Return the confidence interval quiz below in full, word for word.

• [GIVEN PASSAGE]
===

Question

Question 1 (1 point) You own a small storefront retail business and are interested in determining...

Question 1 (1 point)

You own a small storefront retail business and are interested in determining the average amount of money a typical customer spends per visit to your store. You take a random sample over the course of a month for 8 customers and find that the average dollar amount spent per transaction per customer is $106.745 with a standard deviation of $13.7164. Create a 95% confidence interval for the true average spent for all customers per transaction.

Question 1 options:

1)

( 95.278 , 118.212 )

2)

( 101.896 , 111.594 )

3)

( -95.278 , 118.212 )

4)

( 104.38 , 109.11 )

5)

( 95.562 , 117.928 )

Question 2 (1 point)

Suppose you work for Fender Guitar Company and you are responsible for testing the integrity of a new formulation of guitar strings. To perform your analysis, you randomly select 59 'high E' strings and put them into a machine that simulates string plucking thousands of times per minute. You record the number of plucks each string takes before failure and compile a dataset. You find that the average number of plucks is 6,810.9 with a standard deviation of 152.04. A 90% confidence interval for the average number of plucks to failure is (6,777.8, 6,844). From the option listed below, what is the appropriate interpretation of this interval?

Question 2 options:

1)

We are 90% confident that the average number of plucks to failure for all 'high E' strings is between 6,777.8 and 6,844.

2)

We are certain that 90% of the average number of plucks to failure for all 'high E' strings will be between 6,777.8 and 6,844.

===

• [INFORMATION SHOWN]

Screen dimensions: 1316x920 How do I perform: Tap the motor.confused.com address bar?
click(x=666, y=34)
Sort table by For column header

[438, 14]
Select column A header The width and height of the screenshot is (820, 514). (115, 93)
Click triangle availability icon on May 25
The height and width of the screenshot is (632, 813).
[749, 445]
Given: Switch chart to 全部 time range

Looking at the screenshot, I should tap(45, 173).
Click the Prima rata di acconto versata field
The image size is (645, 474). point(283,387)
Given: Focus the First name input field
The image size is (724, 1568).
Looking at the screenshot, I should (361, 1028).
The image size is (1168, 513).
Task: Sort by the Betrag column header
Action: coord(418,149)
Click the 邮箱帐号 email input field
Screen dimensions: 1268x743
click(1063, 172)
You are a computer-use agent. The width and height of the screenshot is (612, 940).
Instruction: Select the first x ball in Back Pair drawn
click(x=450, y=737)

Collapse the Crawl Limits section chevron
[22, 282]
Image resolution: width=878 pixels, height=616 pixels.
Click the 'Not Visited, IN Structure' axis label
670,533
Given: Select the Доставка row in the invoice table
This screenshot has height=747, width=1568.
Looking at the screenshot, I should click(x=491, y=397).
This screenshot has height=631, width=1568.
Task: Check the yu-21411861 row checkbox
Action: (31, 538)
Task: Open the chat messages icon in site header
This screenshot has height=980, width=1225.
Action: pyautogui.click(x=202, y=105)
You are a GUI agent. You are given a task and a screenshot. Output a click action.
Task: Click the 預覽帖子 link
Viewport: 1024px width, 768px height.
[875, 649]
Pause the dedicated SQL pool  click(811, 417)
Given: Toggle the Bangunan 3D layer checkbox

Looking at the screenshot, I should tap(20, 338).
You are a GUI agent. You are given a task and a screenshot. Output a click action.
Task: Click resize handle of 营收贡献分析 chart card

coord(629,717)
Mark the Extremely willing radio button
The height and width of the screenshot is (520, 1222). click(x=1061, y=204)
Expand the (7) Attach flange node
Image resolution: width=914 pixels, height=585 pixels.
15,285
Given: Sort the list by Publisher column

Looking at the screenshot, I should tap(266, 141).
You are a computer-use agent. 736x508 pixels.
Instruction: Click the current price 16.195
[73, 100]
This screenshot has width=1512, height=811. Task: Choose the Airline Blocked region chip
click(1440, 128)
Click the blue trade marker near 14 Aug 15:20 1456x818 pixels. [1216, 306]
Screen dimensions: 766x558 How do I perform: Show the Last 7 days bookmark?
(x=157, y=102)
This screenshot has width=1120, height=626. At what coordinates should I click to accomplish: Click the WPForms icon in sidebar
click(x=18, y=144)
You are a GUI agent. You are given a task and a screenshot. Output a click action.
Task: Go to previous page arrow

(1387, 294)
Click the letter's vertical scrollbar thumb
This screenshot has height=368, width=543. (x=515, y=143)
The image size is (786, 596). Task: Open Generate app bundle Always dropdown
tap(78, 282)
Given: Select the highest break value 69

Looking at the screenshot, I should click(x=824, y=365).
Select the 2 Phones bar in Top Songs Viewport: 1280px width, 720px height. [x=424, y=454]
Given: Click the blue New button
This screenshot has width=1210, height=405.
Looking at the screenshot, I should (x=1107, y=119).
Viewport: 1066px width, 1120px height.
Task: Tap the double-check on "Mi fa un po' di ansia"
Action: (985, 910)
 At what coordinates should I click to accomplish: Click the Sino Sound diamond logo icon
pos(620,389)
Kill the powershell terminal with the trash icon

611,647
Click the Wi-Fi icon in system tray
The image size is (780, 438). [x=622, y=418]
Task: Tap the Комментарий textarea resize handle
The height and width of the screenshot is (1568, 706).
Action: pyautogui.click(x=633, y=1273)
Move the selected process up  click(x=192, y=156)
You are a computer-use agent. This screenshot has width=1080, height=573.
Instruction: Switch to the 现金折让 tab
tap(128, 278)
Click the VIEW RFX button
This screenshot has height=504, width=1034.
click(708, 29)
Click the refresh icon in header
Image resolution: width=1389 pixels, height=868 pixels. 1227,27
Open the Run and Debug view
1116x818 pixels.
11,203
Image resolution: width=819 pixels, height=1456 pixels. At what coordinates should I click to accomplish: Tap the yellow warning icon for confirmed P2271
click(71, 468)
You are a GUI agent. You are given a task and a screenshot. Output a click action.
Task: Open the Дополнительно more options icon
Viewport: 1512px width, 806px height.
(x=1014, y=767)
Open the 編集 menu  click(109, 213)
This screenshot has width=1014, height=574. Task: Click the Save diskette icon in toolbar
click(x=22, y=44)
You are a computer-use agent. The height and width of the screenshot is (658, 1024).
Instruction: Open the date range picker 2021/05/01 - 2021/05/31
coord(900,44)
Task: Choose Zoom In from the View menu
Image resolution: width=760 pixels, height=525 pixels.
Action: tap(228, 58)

===

• [TASK OUTPUT]
Question

Question 1 (1 point) You own a small storefront retail business and are interested in determining...

Question 1 (1 point)

You own a small storefront retail business and are interested in determining the average amount of money a typical customer spends per visit to your store. You take a random sample over the course of a month for 8 customers and find that the average dollar amount spent per transaction per customer is $106.745 with a standard deviation of $13.7164. Create a 95% confidence interval for the true average spent for all customers per transaction.

Question 1 options:

1)

( 95.278 , 118.212 )

2)

( 101.896 , 111.594 )

3)

( -95.278 , 118.212 )

4)

( 104.38 , 109.11 )

5)

( 95.562 , 117.928 )

Question 2 (1 point)

Suppose you work for Fender Guitar Company and you are responsible for testing the integrity of a new formulation of guitar strings. To perform your analysis, you randomly select 59 'high E' strings and put them into a machine that simulates string plucking thousands of times per minute. You record the number of plucks each string takes before failure and compile a dataset. You find that the average number of plucks is 6,810.9 with a standard deviation of 152.04. A 90% confidence interval for the average number of plucks to failure is (6,777.8, 6,844). From the option listed below, what is the appropriate interpretation of this interval?

Question 2 options:

1)

We are 90% confident that the average number of plucks to failure for all 'high E' strings is between 6,777.8 and 6,844.

2)

We are certain that 90% of the average number of plucks to failure for all 'high E' strings will be between 6,777.8 and 6,844.